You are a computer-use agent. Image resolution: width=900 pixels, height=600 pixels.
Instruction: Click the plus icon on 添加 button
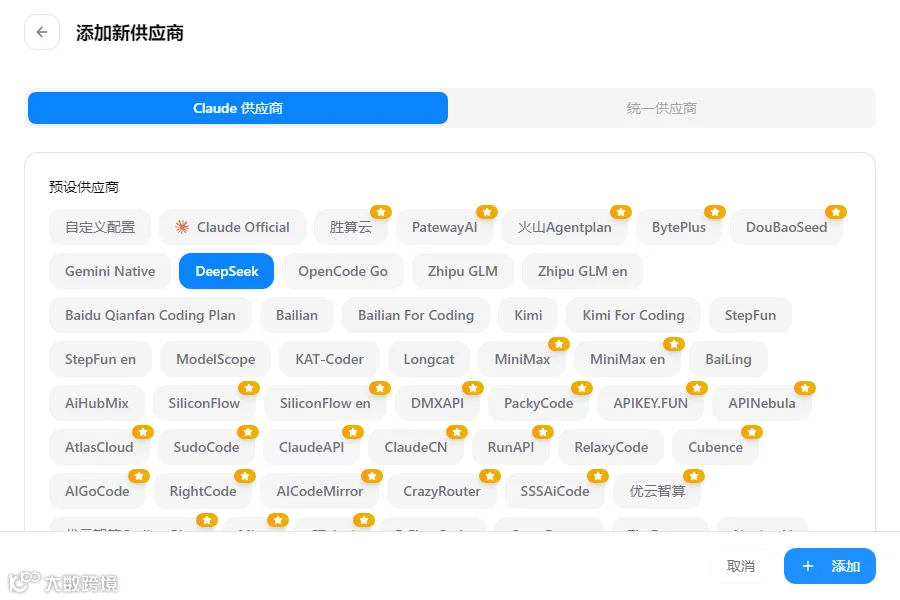coord(808,566)
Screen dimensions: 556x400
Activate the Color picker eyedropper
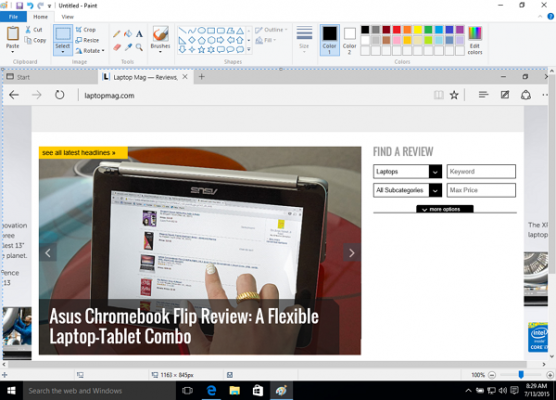[128, 47]
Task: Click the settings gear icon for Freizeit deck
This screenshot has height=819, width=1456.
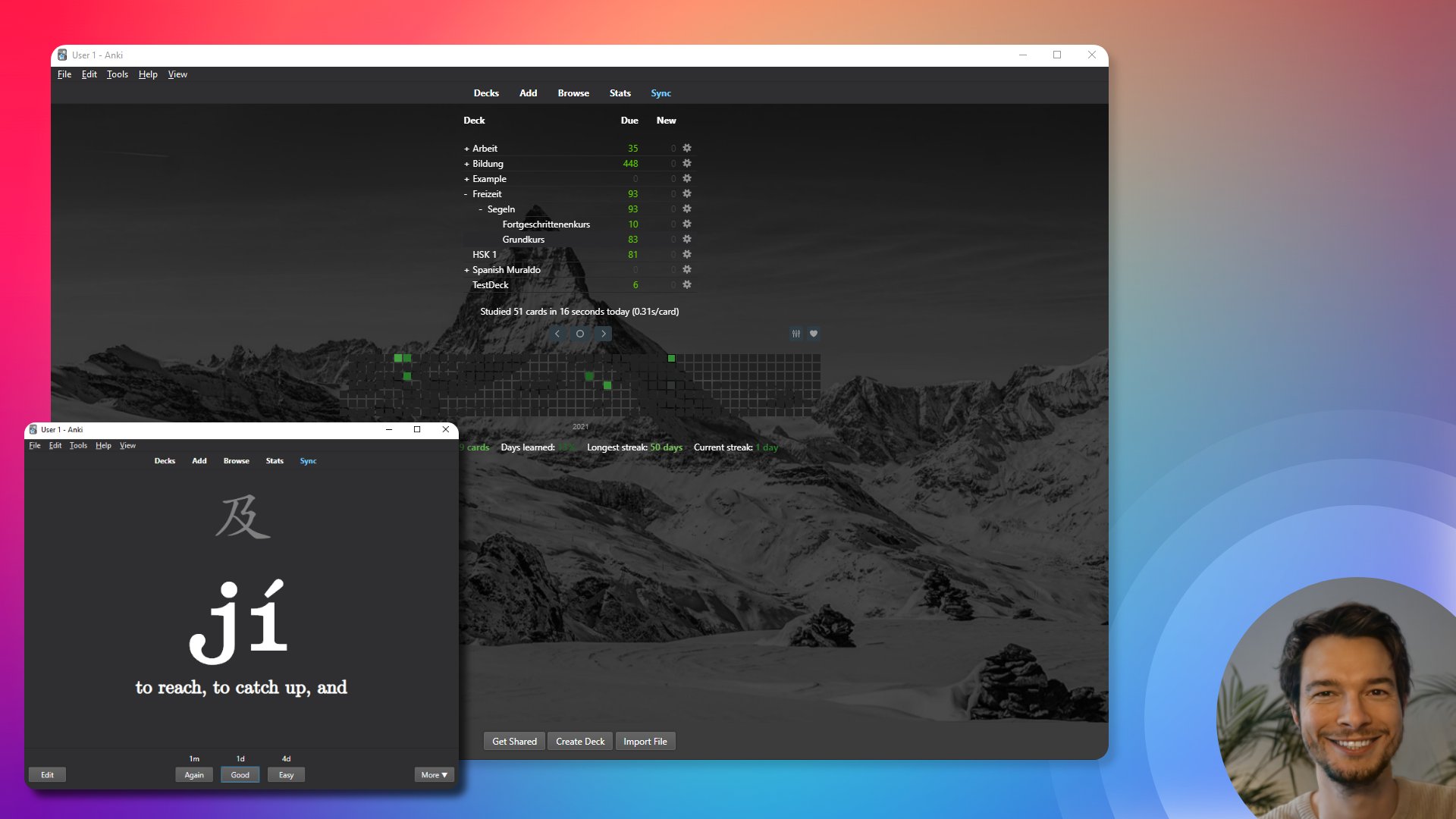Action: point(687,193)
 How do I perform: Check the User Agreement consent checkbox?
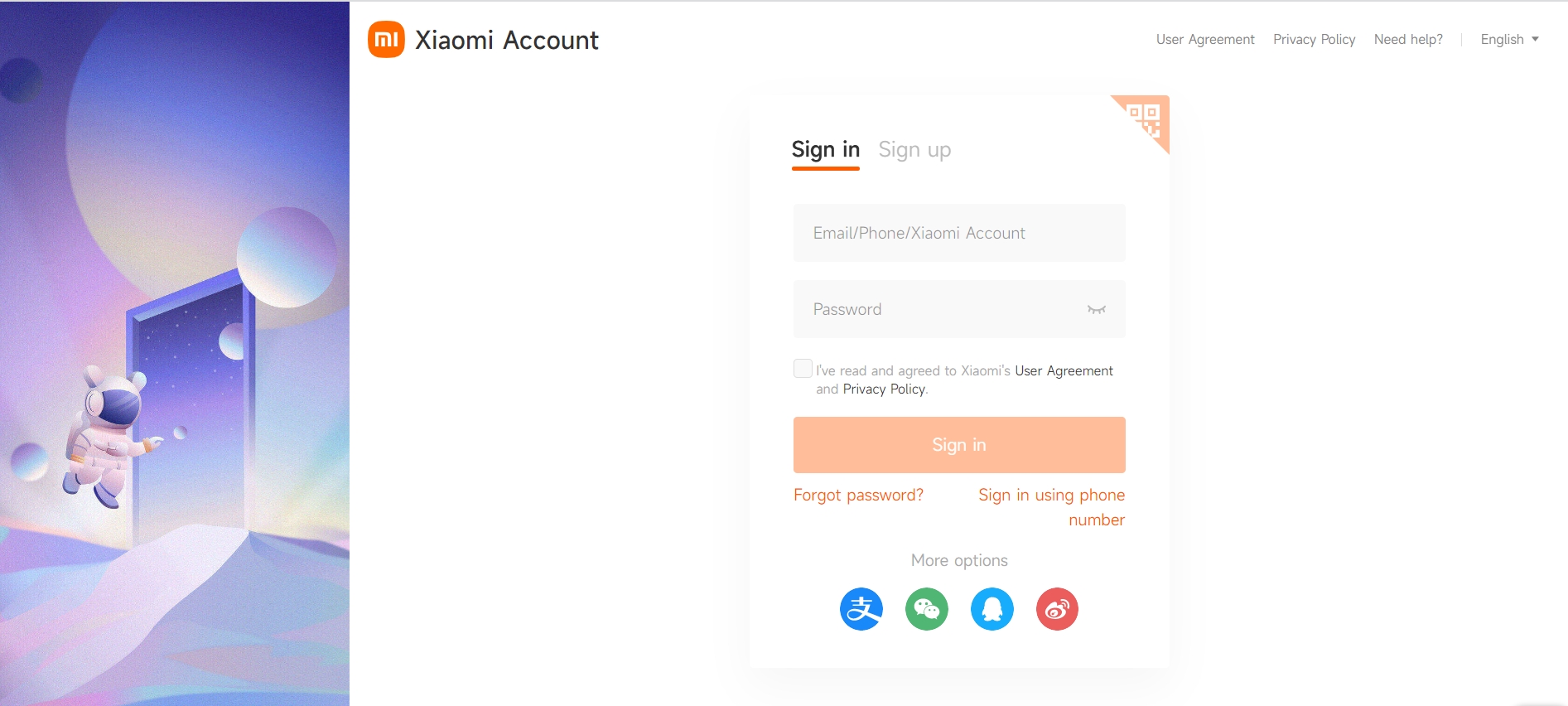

--

Go through the lines above and write each one out verbatim, skipping the pictures.

Solution to the problem
You are a computer-use agent. Image resolution: width=900 pixels, height=600 pixels.
Instruction: Click the plus icon on 添加 button
coord(808,566)
Screen dimensions: 556x400
Activate the Color picker eyedropper
[128, 47]
Task: Click the settings gear icon for Freizeit deck
This screenshot has height=819, width=1456.
Action: point(687,193)
 How do I perform: Check the User Agreement consent checkbox?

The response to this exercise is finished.